AIUI, the section 8.2.2.4 is only invoked if a <meta charset=""> or 
<meta content=""> attribute is found that specifies an encoding that is 
different from the encoding that has been used to parse the file to this 
point /and/ the encoding that has been used thus far has come from one 
of the sources which provide "tentative" character encodings (in order):

* a prescan of the file for <meta> elements
* UA knowledge of the page's encoding (e.g. cached from a previous visit)
* chardet-like frequency analysis or some similar method for determining 
the encoding
* the default encoding

In particular, if the encoding is specified at the transport layer or a 
BOM is found, the encoding is "certain" rather than "tentative" and 
section 8.2.2.4 never applies.

Therefore, in order for the encoding to get a file that is really UTF-16 
to be changed to UTF-16 by the steps of 8.2.2.4, sources for "tentative" 
  character encodings above would have to report a non UTF-16 encoding 
that is sufficiently close to UTF-16 that the UA could still correctly 
interpret the <meta> element declaring the UTF-16 encoding. AFAIK, this 
is not possible (but I am not a character encoding expert). This leaves 
two options on encountering a <meta> tag declaring the file to be 
UTF-16; ignore it or assume a typo and replace it with UTF-8. The spec 
currently takes the second of these options.

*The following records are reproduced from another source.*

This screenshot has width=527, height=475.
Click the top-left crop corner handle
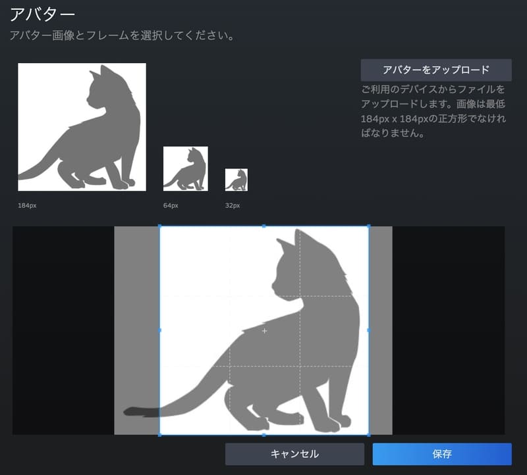(160, 226)
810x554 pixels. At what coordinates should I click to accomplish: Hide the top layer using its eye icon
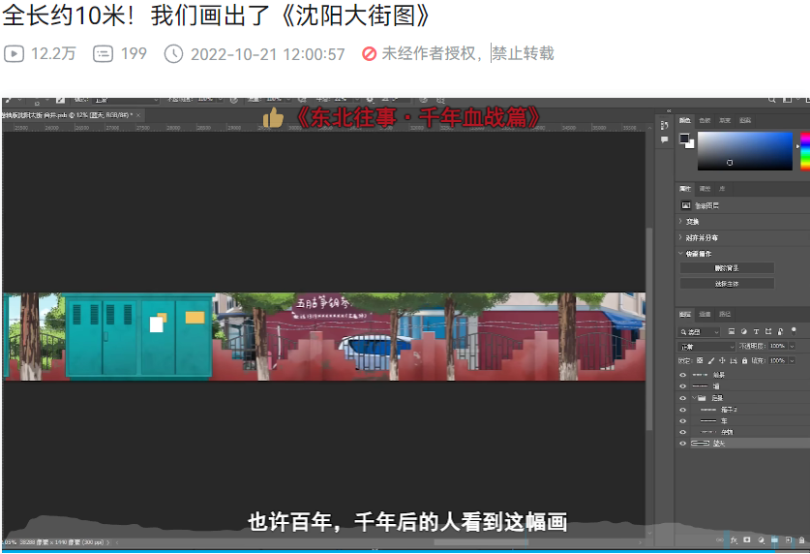pyautogui.click(x=683, y=374)
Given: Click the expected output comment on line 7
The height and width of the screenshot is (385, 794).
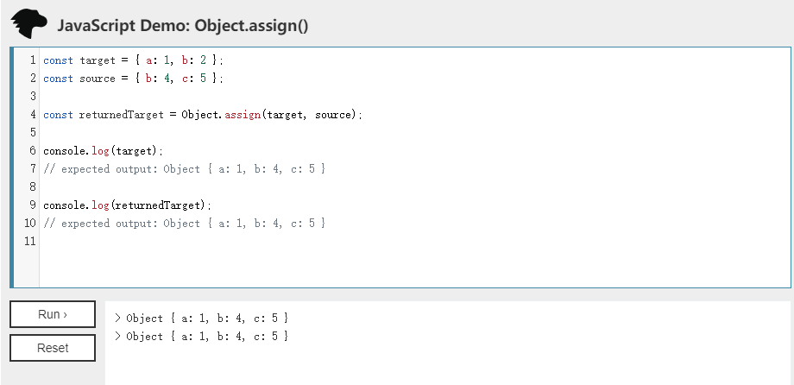Looking at the screenshot, I should coord(184,169).
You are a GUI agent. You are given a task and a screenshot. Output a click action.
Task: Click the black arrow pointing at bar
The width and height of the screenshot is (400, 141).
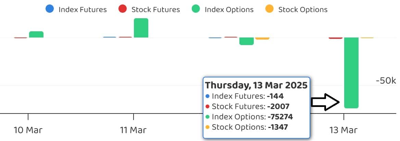tap(325, 102)

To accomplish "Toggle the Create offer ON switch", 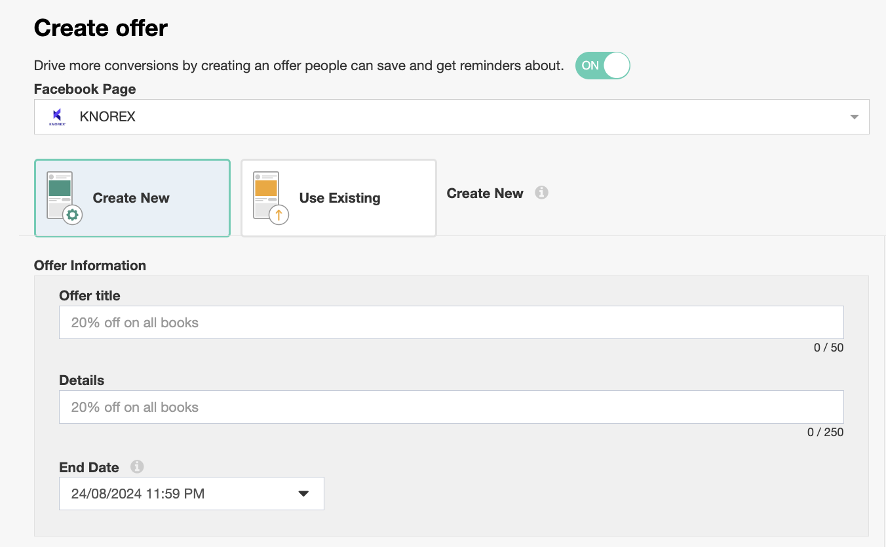I will 602,66.
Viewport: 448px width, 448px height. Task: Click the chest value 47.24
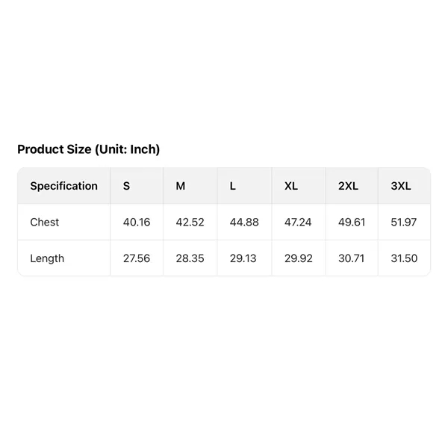click(298, 222)
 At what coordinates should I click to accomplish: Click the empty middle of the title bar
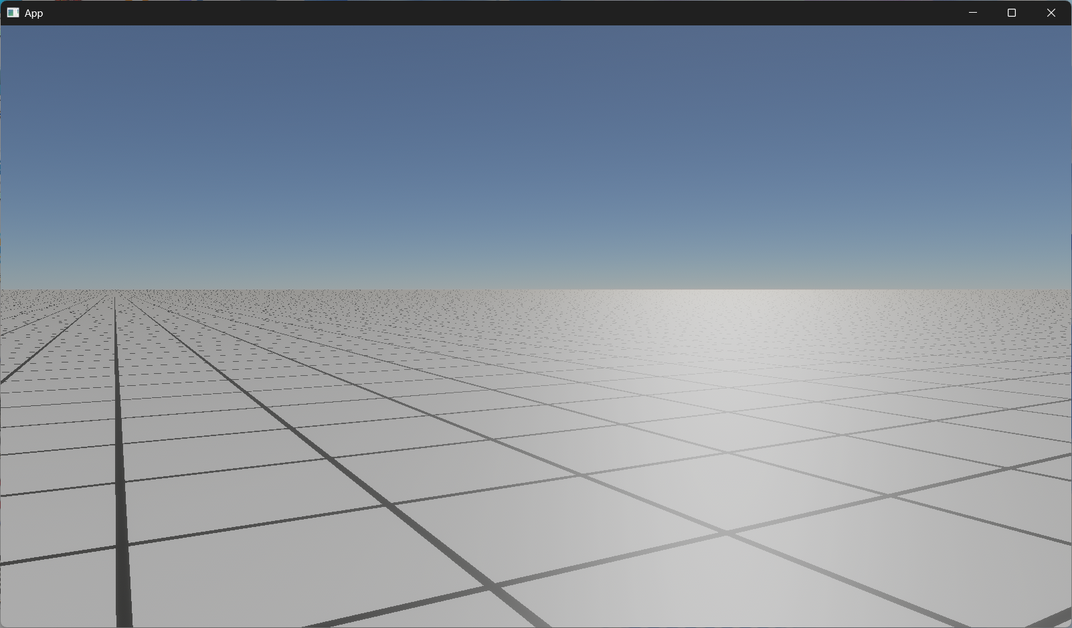tap(502, 13)
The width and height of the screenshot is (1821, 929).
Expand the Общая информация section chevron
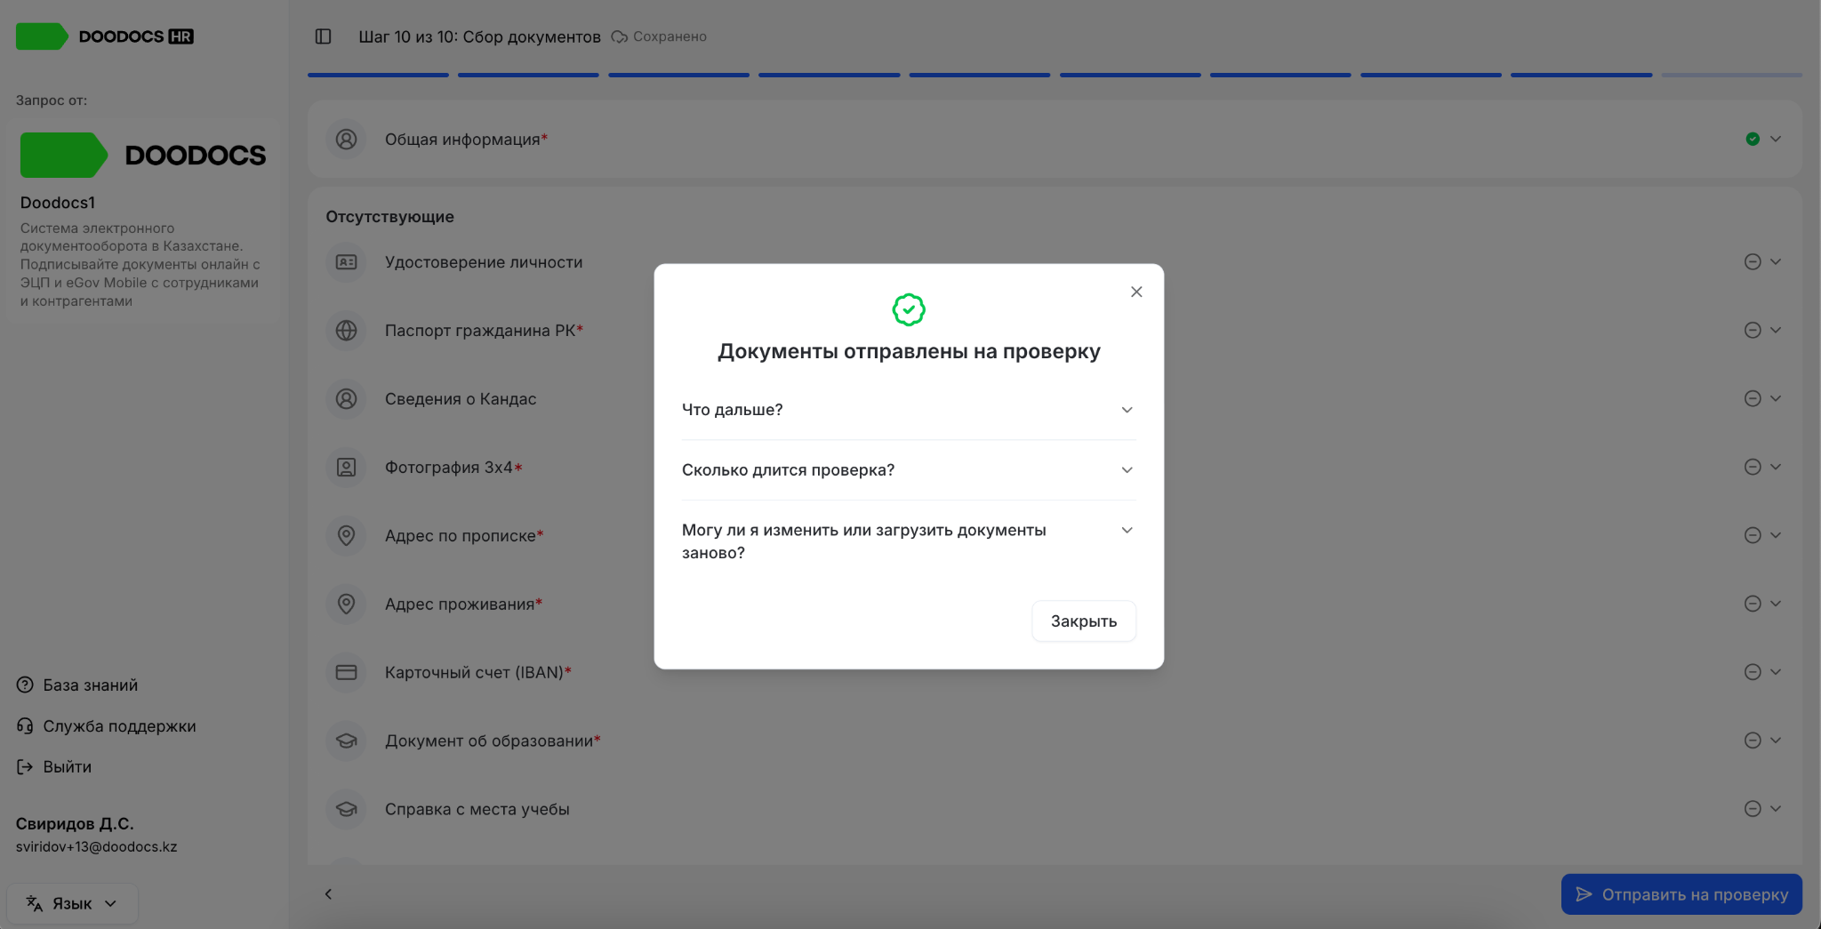[1776, 139]
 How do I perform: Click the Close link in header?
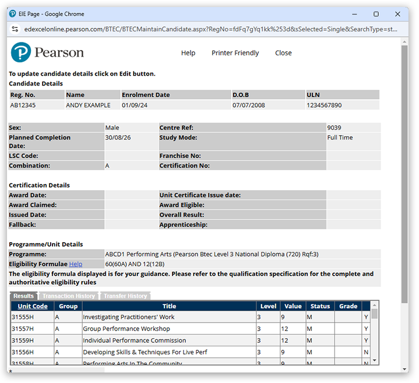(283, 53)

Actually the situation is somewhat worse than above because the <meta> 
prescan can, in principle, return UTF-16 as the character encoding even 
though it is not possible for the prescan to work on a file that is 
actually UTF-16. This is not dealt with in the current spec, but it is a 
known issue [1]. The failure to deal with an inaccurate deceleration of 
UTF-16 inside a <meta> element has been reported as a bug in html5lib 
[2], which we have fixed by taking UTF-16 to mean UTF-8 when determining 
the eoncoding from <meta> elements, consistent with the aove case in the 
current spec and in line with the behavior of the validator.nu parser 
(fwiw Gecko + Opera appear to ignore all <meta> elements declaring a 
charset of UTF-16).

[1] 
http://canvex.lazyilluminati.com/misc/cgi/issues.cgi/message/<4B6BAB92-CC5A-4943-A92A-01F99C569761%40iki.fi>
[2] http://code.google.com/p/html5lib/issues/detail?id=55

> This brings me to another point: The whole HTML5 spec seems to be written
> with implementers, and implementers only, in mind. This is great to help
> get browser behavior aligned, but it creates an enormous problem: The
> majority of potential users of the spec, namely creators of content, and
> of tools creating content, are completely left out. As an example,
> trying to reverse-engineer how to indicate the character encoding
> inside an HTML5 document from point 4 in 8.2.2.1 is completely impossible
> for content creators, webmasters, and the like.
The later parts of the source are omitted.